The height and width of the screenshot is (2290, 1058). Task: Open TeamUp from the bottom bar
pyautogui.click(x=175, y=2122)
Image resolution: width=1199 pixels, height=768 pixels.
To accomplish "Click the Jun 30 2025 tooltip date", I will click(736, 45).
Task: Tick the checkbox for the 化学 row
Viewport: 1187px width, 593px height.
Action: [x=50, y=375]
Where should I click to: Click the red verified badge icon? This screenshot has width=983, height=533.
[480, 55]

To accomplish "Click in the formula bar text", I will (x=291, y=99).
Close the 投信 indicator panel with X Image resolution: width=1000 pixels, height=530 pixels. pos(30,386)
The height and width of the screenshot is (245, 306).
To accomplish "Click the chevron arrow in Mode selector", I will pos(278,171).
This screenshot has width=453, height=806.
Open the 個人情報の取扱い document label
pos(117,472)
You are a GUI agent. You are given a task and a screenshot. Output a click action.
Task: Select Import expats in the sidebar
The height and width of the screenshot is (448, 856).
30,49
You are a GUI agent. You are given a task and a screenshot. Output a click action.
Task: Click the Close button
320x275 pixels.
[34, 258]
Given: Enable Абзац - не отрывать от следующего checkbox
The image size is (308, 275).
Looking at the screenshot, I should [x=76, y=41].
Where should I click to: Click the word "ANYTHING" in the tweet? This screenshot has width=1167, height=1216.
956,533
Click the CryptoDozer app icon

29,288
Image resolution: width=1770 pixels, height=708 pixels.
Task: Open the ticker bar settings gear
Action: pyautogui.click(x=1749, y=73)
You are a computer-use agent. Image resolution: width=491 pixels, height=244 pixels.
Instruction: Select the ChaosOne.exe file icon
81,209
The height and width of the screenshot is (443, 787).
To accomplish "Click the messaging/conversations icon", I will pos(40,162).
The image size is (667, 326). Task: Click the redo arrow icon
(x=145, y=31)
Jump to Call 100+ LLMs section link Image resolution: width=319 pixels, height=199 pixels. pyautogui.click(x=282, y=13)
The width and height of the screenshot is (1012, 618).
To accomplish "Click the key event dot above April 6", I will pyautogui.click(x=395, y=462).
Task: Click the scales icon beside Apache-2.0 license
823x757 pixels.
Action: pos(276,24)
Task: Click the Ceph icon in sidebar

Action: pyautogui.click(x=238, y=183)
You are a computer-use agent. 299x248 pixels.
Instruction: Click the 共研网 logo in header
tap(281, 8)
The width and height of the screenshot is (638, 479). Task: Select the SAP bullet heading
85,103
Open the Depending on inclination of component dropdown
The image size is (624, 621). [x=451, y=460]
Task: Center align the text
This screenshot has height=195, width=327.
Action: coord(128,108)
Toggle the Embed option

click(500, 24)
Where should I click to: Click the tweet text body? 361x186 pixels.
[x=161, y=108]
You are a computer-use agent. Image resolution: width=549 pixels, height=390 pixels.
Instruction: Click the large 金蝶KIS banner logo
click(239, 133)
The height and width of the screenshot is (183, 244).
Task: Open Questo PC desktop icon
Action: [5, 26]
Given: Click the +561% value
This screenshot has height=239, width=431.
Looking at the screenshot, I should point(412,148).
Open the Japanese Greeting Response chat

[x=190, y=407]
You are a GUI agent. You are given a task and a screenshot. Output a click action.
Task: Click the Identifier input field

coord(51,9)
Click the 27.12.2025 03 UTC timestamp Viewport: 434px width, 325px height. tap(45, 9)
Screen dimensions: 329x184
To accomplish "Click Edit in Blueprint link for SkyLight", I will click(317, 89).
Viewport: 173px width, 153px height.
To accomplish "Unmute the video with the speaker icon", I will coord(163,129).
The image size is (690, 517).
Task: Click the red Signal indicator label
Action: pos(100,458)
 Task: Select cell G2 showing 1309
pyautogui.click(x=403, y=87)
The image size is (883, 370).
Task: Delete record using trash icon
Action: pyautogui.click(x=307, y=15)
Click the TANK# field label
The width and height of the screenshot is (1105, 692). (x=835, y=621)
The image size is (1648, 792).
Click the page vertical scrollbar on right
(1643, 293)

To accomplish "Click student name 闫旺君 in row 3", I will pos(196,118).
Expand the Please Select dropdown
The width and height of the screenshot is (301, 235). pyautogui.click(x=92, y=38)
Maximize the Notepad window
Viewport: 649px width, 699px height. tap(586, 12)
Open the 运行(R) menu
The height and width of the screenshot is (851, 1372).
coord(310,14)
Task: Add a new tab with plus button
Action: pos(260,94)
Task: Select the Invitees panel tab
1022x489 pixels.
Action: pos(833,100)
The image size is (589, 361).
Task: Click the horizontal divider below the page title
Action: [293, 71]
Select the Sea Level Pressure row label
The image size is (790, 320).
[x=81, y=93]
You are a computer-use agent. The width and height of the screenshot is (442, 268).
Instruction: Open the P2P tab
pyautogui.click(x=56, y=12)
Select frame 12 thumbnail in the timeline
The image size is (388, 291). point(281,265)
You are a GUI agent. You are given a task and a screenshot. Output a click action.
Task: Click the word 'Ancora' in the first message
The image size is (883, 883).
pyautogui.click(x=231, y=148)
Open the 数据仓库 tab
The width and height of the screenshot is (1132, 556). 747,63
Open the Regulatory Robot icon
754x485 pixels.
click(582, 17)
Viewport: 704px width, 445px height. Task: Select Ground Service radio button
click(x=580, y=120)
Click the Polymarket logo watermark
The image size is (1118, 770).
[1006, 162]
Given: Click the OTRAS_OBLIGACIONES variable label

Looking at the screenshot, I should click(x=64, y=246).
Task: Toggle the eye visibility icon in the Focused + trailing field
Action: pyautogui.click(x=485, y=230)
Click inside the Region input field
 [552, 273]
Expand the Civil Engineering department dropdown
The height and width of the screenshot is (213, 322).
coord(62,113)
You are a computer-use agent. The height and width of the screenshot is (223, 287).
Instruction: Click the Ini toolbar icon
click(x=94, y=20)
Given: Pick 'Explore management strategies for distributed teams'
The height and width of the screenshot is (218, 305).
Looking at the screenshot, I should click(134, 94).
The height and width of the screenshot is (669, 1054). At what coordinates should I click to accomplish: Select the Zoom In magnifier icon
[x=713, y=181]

********

Problem requirements — The entries above must be output exactly, with every line preserved.

Solved problem —
The height and width of the screenshot is (2290, 1058). Task: Open TeamUp from the bottom bar
pyautogui.click(x=175, y=2122)
Image resolution: width=1199 pixels, height=768 pixels.
To accomplish "Click the Jun 30 2025 tooltip date", I will click(736, 45).
Task: Tick the checkbox for the 化学 row
Viewport: 1187px width, 593px height.
Action: [x=50, y=375]
Where should I click to: Click the red verified badge icon? This screenshot has width=983, height=533.
[480, 55]

To accomplish "Click in the formula bar text", I will (x=291, y=99).
Close the 投信 indicator panel with X Image resolution: width=1000 pixels, height=530 pixels. pos(30,386)
The height and width of the screenshot is (245, 306).
To accomplish "Click the chevron arrow in Mode selector", I will pos(278,171).
This screenshot has width=453, height=806.
Open the 個人情報の取扱い document label
pos(117,472)
You are a GUI agent. You are given a task and a screenshot. Output a click action.
Task: Select Import expats in the sidebar
The height and width of the screenshot is (448, 856).
30,49
You are a GUI agent. You are given a task and a screenshot. Output a click action.
Task: Click the Close button
320x275 pixels.
[34, 258]
Given: Enable Абзац - не отрывать от следующего checkbox
The image size is (308, 275).
Looking at the screenshot, I should [x=76, y=41].
Where should I click to: Click the word "ANYTHING" in the tweet? This screenshot has width=1167, height=1216.
956,533
Click the CryptoDozer app icon

29,288
Image resolution: width=1770 pixels, height=708 pixels.
Task: Open the ticker bar settings gear
Action: pyautogui.click(x=1749, y=73)
You are a computer-use agent. Image resolution: width=491 pixels, height=244 pixels.
Instruction: Select the ChaosOne.exe file icon
81,209
The height and width of the screenshot is (443, 787).
To accomplish "Click the messaging/conversations icon", I will pos(40,162).
The image size is (667, 326). Task: Click the redo arrow icon
(x=145, y=31)
Jump to Call 100+ LLMs section link Image resolution: width=319 pixels, height=199 pixels. pyautogui.click(x=282, y=13)
The width and height of the screenshot is (1012, 618).
To accomplish "Click the key event dot above April 6", I will pyautogui.click(x=395, y=462).
Task: Click the scales icon beside Apache-2.0 license
823x757 pixels.
Action: pos(276,24)
Task: Click the Ceph icon in sidebar

Action: pyautogui.click(x=238, y=183)
You are a computer-use agent. 299x248 pixels.
Instruction: Click the 共研网 logo in header
tap(281, 8)
The width and height of the screenshot is (638, 479). Task: Select the SAP bullet heading
85,103
Open the Depending on inclination of component dropdown
The image size is (624, 621). [x=451, y=460]
Task: Center align the text
This screenshot has height=195, width=327.
Action: coord(128,108)
Toggle the Embed option

click(500, 24)
Where should I click to: Click the tweet text body? 361x186 pixels.
[x=161, y=108]
You are a computer-use agent. Image resolution: width=549 pixels, height=390 pixels.
Instruction: Click the large 金蝶KIS banner logo
click(239, 133)
The height and width of the screenshot is (183, 244).
Task: Open Questo PC desktop icon
Action: [5, 26]
Given: Click the +561% value
This screenshot has height=239, width=431.
Looking at the screenshot, I should point(412,148).
Open the Japanese Greeting Response chat

[x=190, y=407]
You are a GUI agent. You are given a task and a screenshot. Output a click action.
Task: Click the Identifier input field

coord(51,9)
Click the 27.12.2025 03 UTC timestamp Viewport: 434px width, 325px height. tap(45, 9)
Screen dimensions: 329x184
To accomplish "Click Edit in Blueprint link for SkyLight", I will click(317, 89).
Viewport: 173px width, 153px height.
To accomplish "Unmute the video with the speaker icon", I will coord(163,129).
The image size is (690, 517).
Task: Click the red Signal indicator label
Action: pos(100,458)
 Task: Select cell G2 showing 1309
pyautogui.click(x=403, y=87)
The image size is (883, 370).
Task: Delete record using trash icon
Action: pyautogui.click(x=307, y=15)
Click the TANK# field label
The width and height of the screenshot is (1105, 692). (x=835, y=621)
The image size is (1648, 792).
Click the page vertical scrollbar on right
(1643, 293)

To accomplish "Click student name 闫旺君 in row 3", I will pos(196,118).
Expand the Please Select dropdown
The width and height of the screenshot is (301, 235). pyautogui.click(x=92, y=38)
Maximize the Notepad window
Viewport: 649px width, 699px height. tap(586, 12)
Open the 运行(R) menu
The height and width of the screenshot is (851, 1372).
coord(310,14)
Task: Add a new tab with plus button
Action: pos(260,94)
Task: Select the Invitees panel tab
1022x489 pixels.
Action: pos(833,100)
The image size is (589, 361).
Task: Click the horizontal divider below the page title
Action: [293, 71]
Select the Sea Level Pressure row label
The image size is (790, 320).
[x=81, y=93]
You are a computer-use agent. The width and height of the screenshot is (442, 268).
Instruction: Open the P2P tab
pyautogui.click(x=56, y=12)
Select frame 12 thumbnail in the timeline
The image size is (388, 291). point(281,265)
You are a GUI agent. You are given a task and a screenshot. Output a click action.
Task: Click the word 'Ancora' in the first message
The image size is (883, 883).
pyautogui.click(x=231, y=148)
Open the 数据仓库 tab
The width and height of the screenshot is (1132, 556). 747,63
Open the Regulatory Robot icon
754x485 pixels.
click(582, 17)
Viewport: 704px width, 445px height. Task: Select Ground Service radio button
click(x=580, y=120)
Click the Polymarket logo watermark
The image size is (1118, 770).
[1006, 162]
Given: Click the OTRAS_OBLIGACIONES variable label

Looking at the screenshot, I should click(x=64, y=246).
Task: Toggle the eye visibility icon in the Focused + trailing field
Action: pyautogui.click(x=485, y=230)
Click inside the Region input field
 [552, 273]
Expand the Civil Engineering department dropdown
The height and width of the screenshot is (213, 322).
coord(62,113)
You are a computer-use agent. The height and width of the screenshot is (223, 287).
Instruction: Click the Ini toolbar icon
click(x=94, y=20)
Given: Pick 'Explore management strategies for distributed teams'
The height and width of the screenshot is (218, 305).
Looking at the screenshot, I should click(134, 94).
The height and width of the screenshot is (669, 1054). At what coordinates should I click to accomplish: Select the Zoom In magnifier icon
[x=713, y=181]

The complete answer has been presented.